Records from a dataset
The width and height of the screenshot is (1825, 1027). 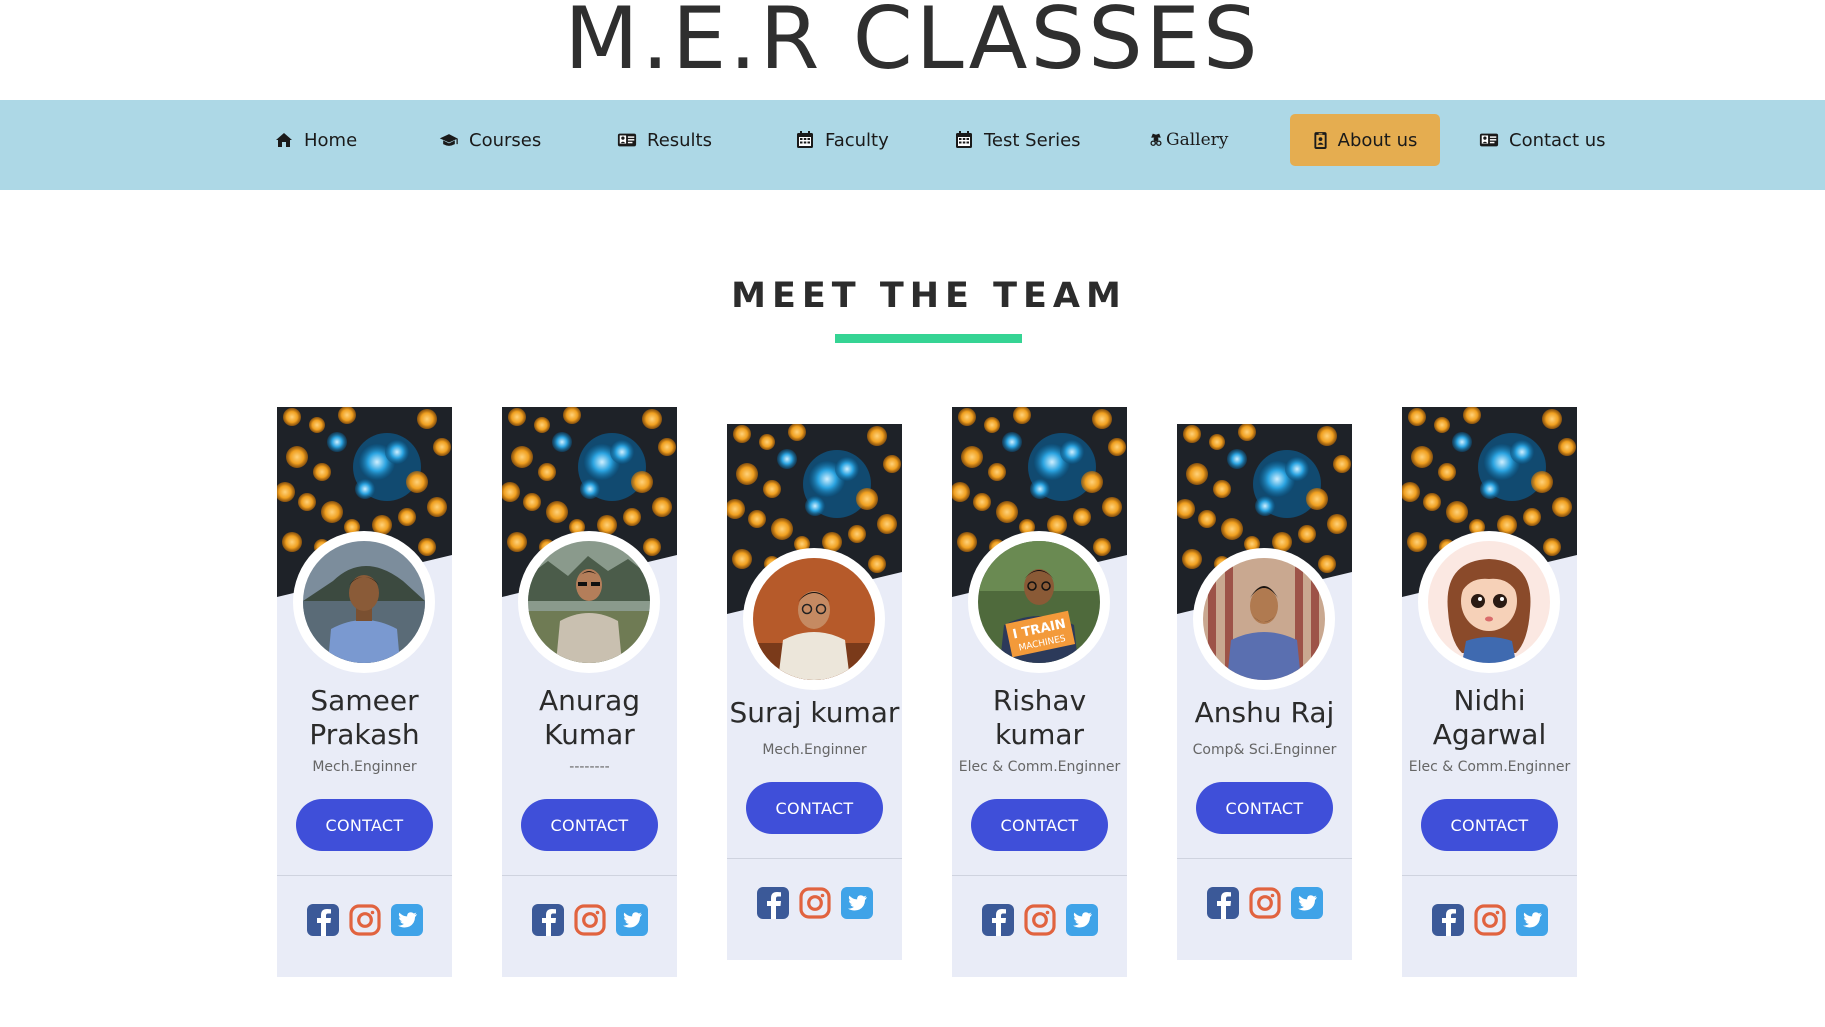 What do you see at coordinates (857, 140) in the screenshot?
I see `nav-faculty-label: Faculty` at bounding box center [857, 140].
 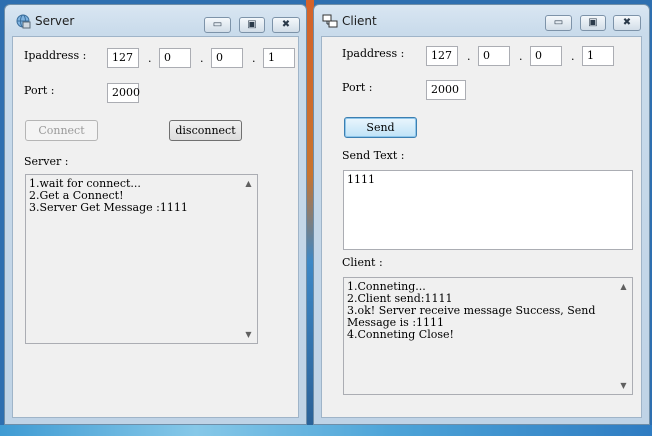 What do you see at coordinates (482, 21) in the screenshot?
I see `client-titlebar: Client ▭ ▣ ✖` at bounding box center [482, 21].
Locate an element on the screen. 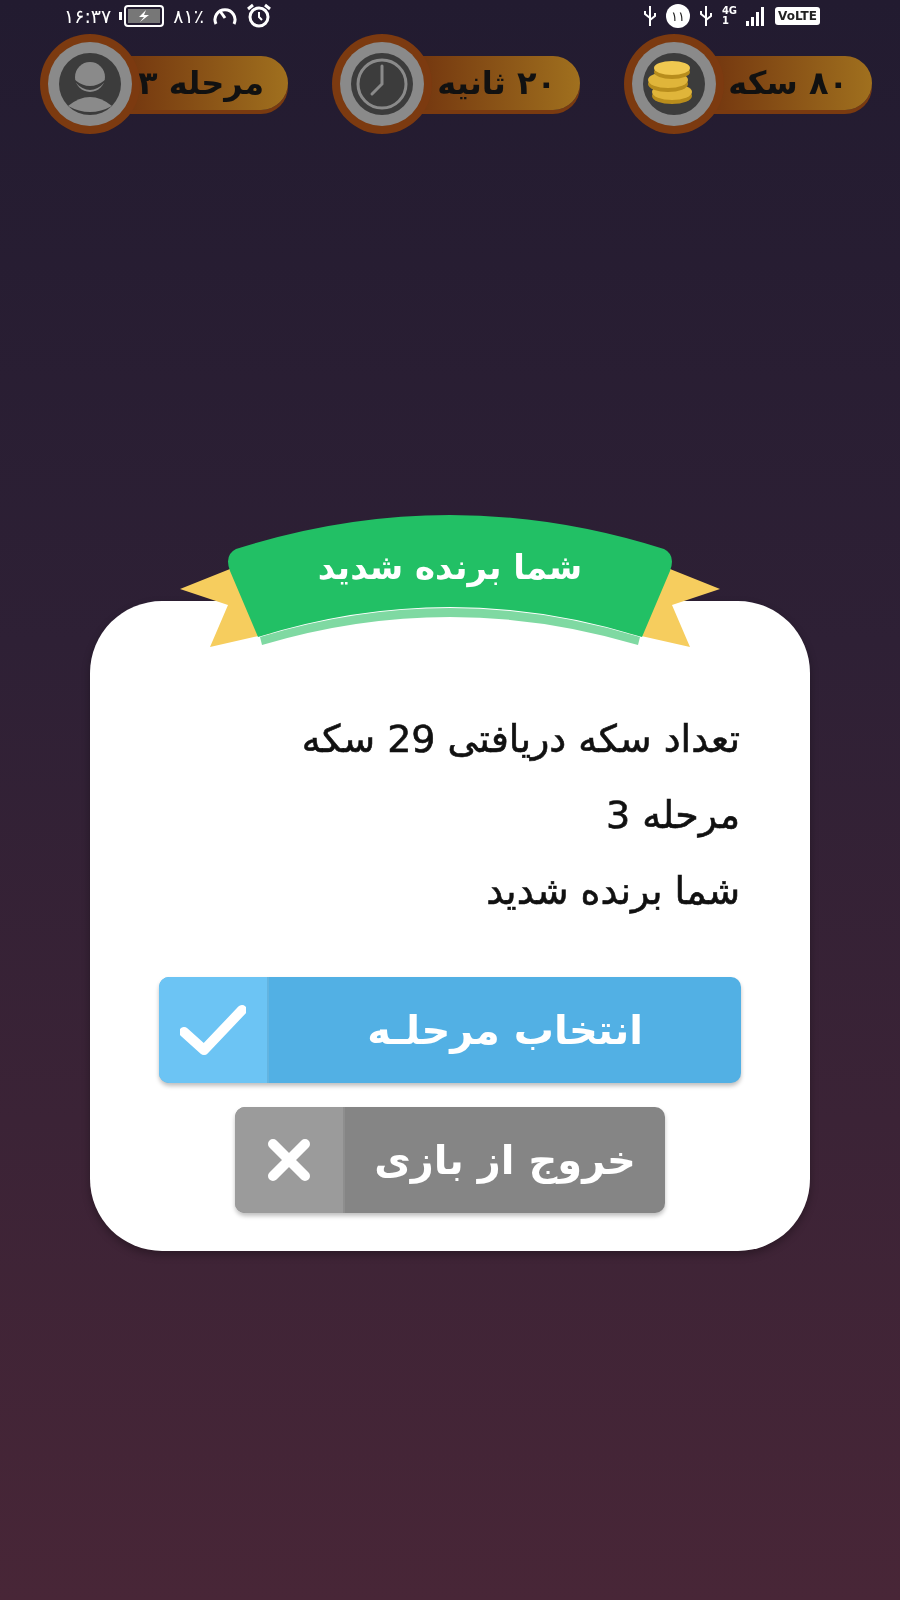 The height and width of the screenshot is (1600, 900). stat-label: ۲۰ ثانیه is located at coordinates (496, 83).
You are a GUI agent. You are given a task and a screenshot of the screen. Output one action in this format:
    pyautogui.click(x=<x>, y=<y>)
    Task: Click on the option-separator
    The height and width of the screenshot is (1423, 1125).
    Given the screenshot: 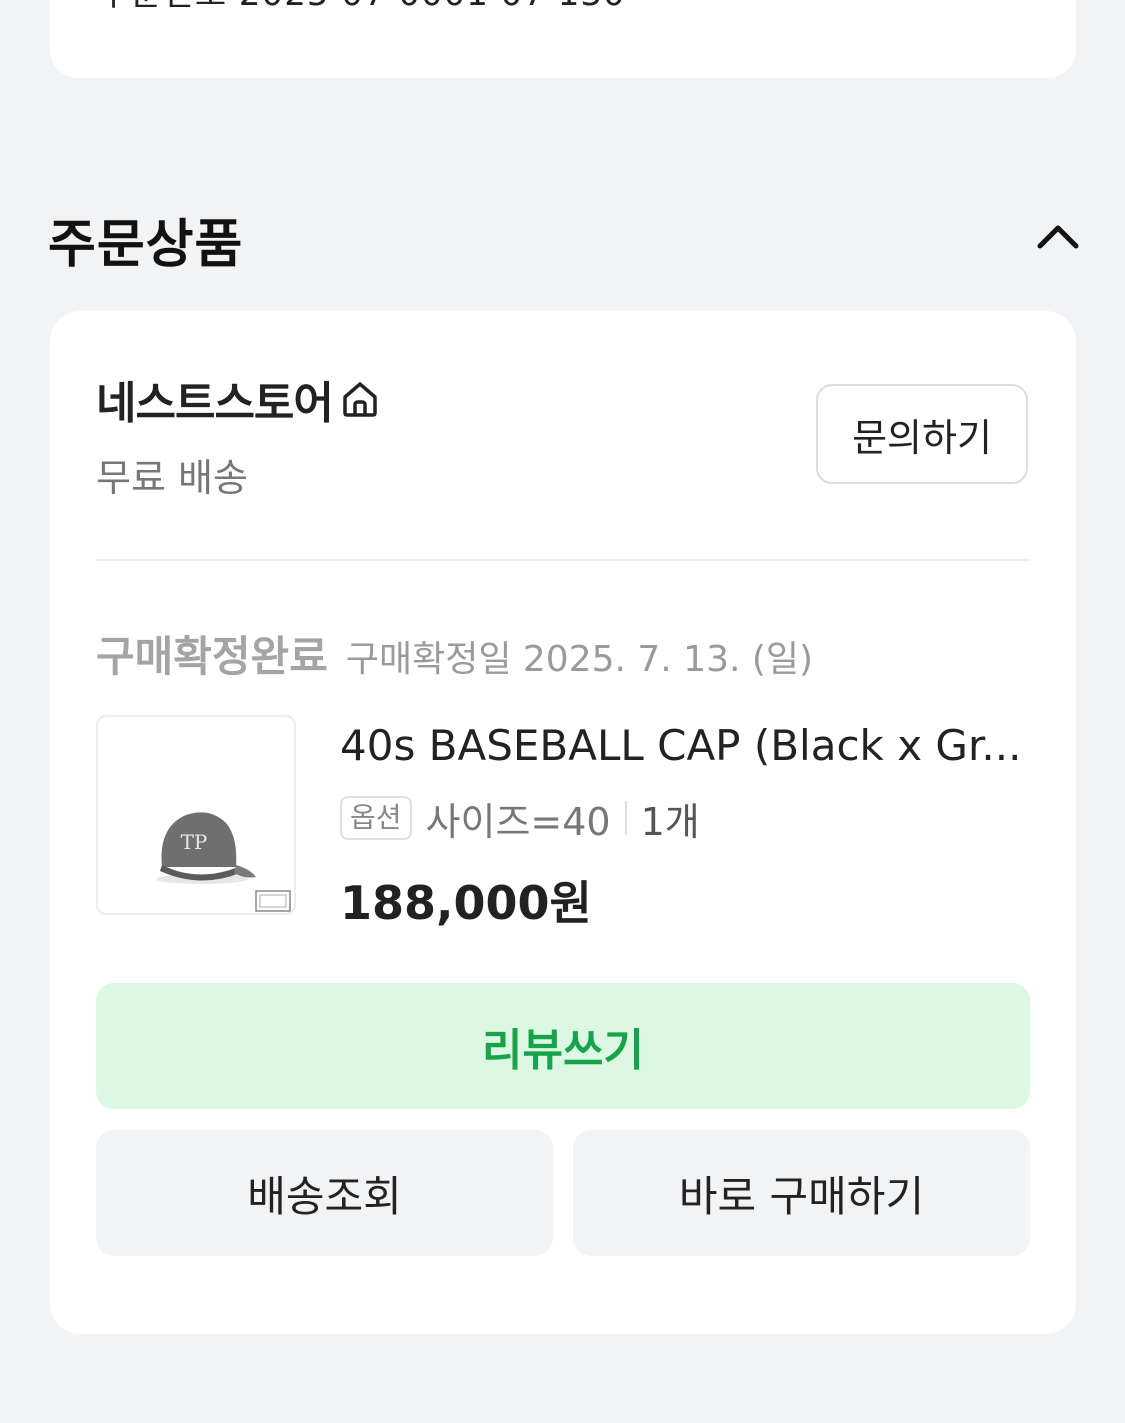 What is the action you would take?
    pyautogui.click(x=626, y=818)
    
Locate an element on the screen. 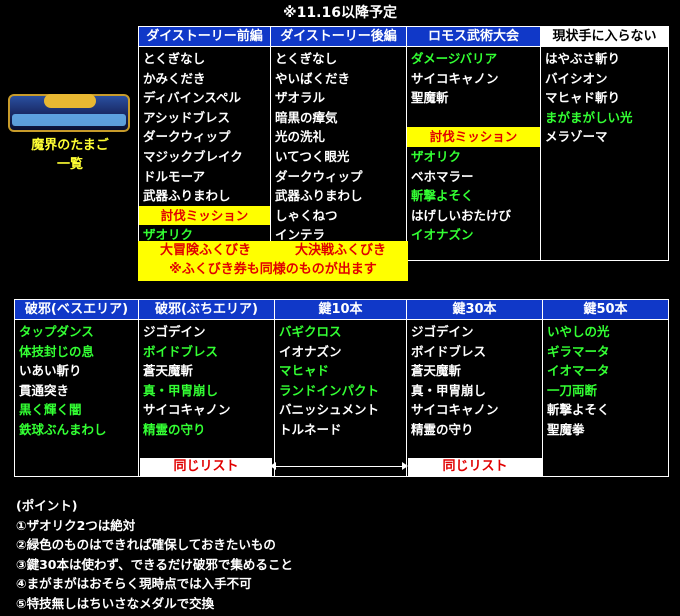 This screenshot has height=616, width=680. note-item: ②緑色のものはできれば確保しておきたいもの is located at coordinates (146, 544).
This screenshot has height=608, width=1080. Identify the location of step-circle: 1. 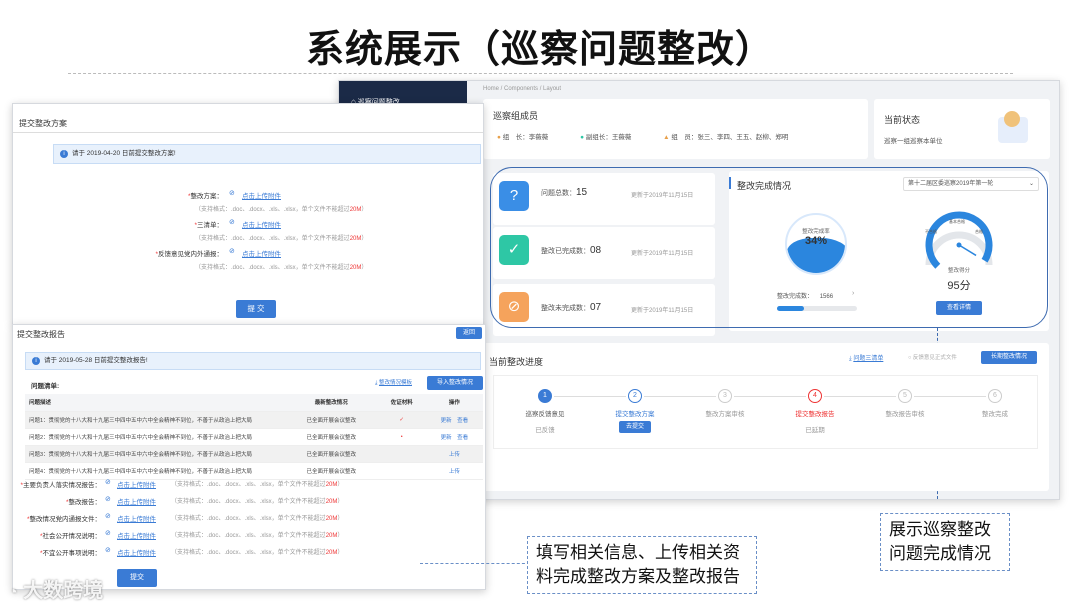
(545, 396).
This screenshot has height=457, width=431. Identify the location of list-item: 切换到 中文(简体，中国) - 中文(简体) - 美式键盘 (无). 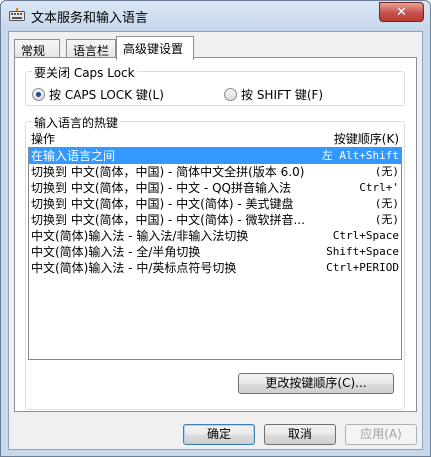
(215, 204).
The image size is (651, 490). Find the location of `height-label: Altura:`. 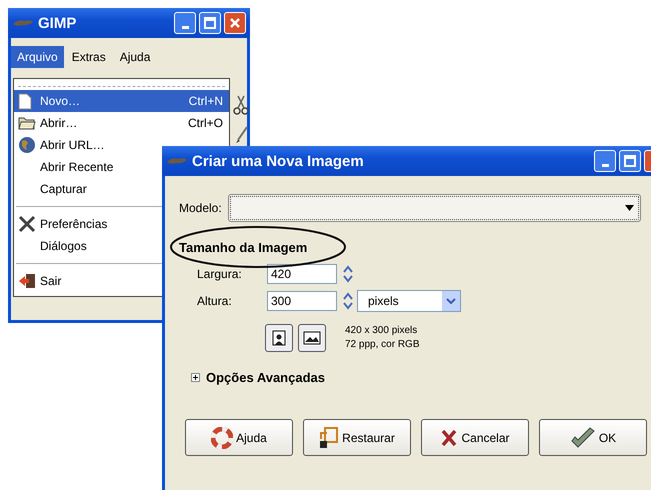

height-label: Altura: is located at coordinates (215, 301).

● EXERCISE INSTRUCTIONS:
Copy the records word for word from the line containing "This screenshot has height=608, width=1080." through the end of the records, including both ends. Leave the pictures out of your copy.

● RESULT OF THIS TASK:
This screenshot has height=608, width=1080. Identify the location of step-circle: 1. 
(545, 396).
This screenshot has height=457, width=431. Identify the location of list-item: 切换到 中文(简体，中国) - 中文(简体) - 美式键盘 (无). 
(215, 204).
The image size is (651, 490). Find the location of `height-label: Altura:`. 

height-label: Altura: is located at coordinates (215, 301).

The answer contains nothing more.